### PROBLEM TO SOLVE
Print everything from the line containing "Task: Click the voice search microphone icon" down to the line containing "point(529,190)", both lines included, reproducing each line of the data without any change.

### Entries taken from a collection
================
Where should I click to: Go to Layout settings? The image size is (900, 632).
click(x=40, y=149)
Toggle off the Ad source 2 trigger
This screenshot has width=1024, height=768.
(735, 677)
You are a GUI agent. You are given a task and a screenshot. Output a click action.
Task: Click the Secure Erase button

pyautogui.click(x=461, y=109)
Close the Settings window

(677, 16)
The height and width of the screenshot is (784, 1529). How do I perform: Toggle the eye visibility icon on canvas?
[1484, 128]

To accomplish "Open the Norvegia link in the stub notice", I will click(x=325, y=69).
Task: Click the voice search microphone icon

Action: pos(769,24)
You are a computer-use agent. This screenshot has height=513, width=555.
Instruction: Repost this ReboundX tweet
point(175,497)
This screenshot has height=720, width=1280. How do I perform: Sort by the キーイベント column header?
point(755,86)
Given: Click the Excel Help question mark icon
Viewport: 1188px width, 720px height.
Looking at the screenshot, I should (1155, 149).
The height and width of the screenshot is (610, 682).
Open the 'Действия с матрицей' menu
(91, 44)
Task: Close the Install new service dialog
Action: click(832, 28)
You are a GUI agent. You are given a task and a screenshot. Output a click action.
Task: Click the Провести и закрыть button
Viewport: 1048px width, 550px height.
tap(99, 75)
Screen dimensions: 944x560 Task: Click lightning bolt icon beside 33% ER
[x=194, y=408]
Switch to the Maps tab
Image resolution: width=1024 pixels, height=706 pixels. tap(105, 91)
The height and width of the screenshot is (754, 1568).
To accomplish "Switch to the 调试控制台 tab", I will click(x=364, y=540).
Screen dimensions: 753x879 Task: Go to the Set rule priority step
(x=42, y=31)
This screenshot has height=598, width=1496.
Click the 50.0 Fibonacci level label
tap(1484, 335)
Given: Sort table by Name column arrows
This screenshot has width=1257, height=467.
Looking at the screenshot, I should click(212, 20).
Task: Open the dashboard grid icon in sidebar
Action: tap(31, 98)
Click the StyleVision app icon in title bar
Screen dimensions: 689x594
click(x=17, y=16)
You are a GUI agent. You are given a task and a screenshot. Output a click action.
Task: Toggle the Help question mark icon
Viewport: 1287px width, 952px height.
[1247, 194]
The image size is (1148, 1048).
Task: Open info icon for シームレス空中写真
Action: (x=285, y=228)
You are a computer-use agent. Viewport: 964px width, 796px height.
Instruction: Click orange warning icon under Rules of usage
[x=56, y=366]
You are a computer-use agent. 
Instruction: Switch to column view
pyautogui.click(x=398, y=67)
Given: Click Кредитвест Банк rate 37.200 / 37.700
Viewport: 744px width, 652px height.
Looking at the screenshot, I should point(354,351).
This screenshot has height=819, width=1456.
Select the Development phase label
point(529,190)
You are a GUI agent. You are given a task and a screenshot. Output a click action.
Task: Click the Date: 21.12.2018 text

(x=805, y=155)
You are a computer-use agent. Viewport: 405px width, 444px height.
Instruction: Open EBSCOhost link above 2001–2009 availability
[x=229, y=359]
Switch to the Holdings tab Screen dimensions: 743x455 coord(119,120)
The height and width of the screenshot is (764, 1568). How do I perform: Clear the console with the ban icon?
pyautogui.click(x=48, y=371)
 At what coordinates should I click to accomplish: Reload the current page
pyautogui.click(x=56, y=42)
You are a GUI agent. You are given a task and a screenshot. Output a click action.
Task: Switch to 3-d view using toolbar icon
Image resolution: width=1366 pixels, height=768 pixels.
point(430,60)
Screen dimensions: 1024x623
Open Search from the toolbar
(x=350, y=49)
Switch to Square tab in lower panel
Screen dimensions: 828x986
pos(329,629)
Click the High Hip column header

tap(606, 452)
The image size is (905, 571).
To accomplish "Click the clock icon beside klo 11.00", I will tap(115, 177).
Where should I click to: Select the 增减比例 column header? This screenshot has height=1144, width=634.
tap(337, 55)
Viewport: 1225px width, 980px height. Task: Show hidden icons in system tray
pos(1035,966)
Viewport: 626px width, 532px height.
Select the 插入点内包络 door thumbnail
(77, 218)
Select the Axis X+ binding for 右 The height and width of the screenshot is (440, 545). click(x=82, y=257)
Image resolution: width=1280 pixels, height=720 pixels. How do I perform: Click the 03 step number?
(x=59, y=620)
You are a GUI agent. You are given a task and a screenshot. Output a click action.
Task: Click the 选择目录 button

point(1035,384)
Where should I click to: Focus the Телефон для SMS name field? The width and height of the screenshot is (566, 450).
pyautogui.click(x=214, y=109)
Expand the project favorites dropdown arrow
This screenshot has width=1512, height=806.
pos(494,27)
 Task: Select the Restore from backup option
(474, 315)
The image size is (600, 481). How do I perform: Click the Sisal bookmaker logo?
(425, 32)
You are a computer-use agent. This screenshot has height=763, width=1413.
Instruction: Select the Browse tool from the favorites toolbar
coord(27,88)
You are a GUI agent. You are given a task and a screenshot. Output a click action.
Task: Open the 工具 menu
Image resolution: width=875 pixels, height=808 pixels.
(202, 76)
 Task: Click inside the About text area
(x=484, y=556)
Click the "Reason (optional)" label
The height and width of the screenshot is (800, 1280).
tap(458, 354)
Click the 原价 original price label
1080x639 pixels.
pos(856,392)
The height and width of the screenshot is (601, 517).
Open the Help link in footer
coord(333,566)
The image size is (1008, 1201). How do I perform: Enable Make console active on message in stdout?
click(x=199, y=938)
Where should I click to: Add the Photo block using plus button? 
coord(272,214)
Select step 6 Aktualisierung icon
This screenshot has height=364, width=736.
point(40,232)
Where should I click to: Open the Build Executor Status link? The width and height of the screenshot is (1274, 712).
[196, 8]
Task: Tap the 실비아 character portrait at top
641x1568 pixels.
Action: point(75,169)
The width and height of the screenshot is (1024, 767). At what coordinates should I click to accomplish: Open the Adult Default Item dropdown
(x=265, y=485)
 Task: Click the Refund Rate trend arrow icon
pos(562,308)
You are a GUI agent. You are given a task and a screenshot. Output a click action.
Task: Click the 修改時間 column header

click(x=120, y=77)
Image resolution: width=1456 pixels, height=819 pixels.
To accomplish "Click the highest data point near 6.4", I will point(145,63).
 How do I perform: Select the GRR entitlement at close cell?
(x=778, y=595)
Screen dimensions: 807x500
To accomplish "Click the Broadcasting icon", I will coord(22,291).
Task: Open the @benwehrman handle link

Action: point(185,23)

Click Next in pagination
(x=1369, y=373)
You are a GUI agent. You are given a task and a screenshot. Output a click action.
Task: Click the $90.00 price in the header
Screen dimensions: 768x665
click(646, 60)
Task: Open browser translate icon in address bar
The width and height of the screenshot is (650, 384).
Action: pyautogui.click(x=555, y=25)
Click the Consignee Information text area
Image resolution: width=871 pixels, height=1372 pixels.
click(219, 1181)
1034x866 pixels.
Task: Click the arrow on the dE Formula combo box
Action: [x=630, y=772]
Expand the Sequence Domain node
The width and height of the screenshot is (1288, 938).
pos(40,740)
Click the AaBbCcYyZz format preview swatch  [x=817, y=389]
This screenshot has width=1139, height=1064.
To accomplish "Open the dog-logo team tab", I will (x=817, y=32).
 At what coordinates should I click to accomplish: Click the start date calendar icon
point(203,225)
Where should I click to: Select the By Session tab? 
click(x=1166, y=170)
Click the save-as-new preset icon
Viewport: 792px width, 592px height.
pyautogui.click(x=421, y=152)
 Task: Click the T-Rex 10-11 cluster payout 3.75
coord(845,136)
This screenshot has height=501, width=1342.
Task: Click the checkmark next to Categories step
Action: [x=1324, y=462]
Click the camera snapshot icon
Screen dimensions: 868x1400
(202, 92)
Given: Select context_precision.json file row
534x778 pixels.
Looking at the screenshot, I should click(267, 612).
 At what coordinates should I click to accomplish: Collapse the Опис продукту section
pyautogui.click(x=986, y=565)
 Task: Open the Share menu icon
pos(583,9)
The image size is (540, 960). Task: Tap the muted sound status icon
================
### RESULT OF THIS EXERCISE
Task: Click the voice search microphone icon

Action: pos(769,24)
You are a computer-use agent. This screenshot has height=513, width=555.
Instruction: Repost this ReboundX tweet
point(175,497)
This screenshot has height=720, width=1280. How do I perform: Sort by the キーイベント column header?
point(755,86)
Given: Click the Excel Help question mark icon
Viewport: 1188px width, 720px height.
Looking at the screenshot, I should (1155, 149).
The height and width of the screenshot is (610, 682).
Open the 'Действия с матрицей' menu
(91, 44)
Task: Close the Install new service dialog
Action: click(832, 28)
You are a GUI agent. You are given a task and a screenshot. Output a click action.
Task: Click the Провести и закрыть button
Viewport: 1048px width, 550px height.
tap(99, 75)
Screen dimensions: 944x560 Task: Click lightning bolt icon beside 33% ER
[x=194, y=408]
Switch to the Maps tab
Image resolution: width=1024 pixels, height=706 pixels. tap(105, 91)
The height and width of the screenshot is (754, 1568).
To accomplish "Switch to the 调试控制台 tab", I will click(x=364, y=540).
Screen dimensions: 753x879 Task: Go to the Set rule priority step
(x=42, y=31)
This screenshot has height=598, width=1496.
Click the 50.0 Fibonacci level label
tap(1484, 335)
Given: Sort table by Name column arrows
This screenshot has width=1257, height=467.
Looking at the screenshot, I should click(212, 20).
Task: Open the dashboard grid icon in sidebar
Action: tap(31, 98)
Click the StyleVision app icon in title bar
Screen dimensions: 689x594
click(x=17, y=16)
You are a GUI agent. You are given a task and a screenshot. Output a click action.
Task: Toggle the Help question mark icon
Viewport: 1287px width, 952px height.
[1247, 194]
The image size is (1148, 1048).
Task: Open info icon for シームレス空中写真
Action: (x=285, y=228)
You are a computer-use agent. Viewport: 964px width, 796px height.
Instruction: Click orange warning icon under Rules of usage
[x=56, y=366]
You are a computer-use agent. 
Instruction: Switch to column view
pyautogui.click(x=398, y=67)
Given: Click Кредитвест Банк rate 37.200 / 37.700
Viewport: 744px width, 652px height.
Looking at the screenshot, I should point(354,351).
This screenshot has height=819, width=1456.
Select the Development phase label
point(529,190)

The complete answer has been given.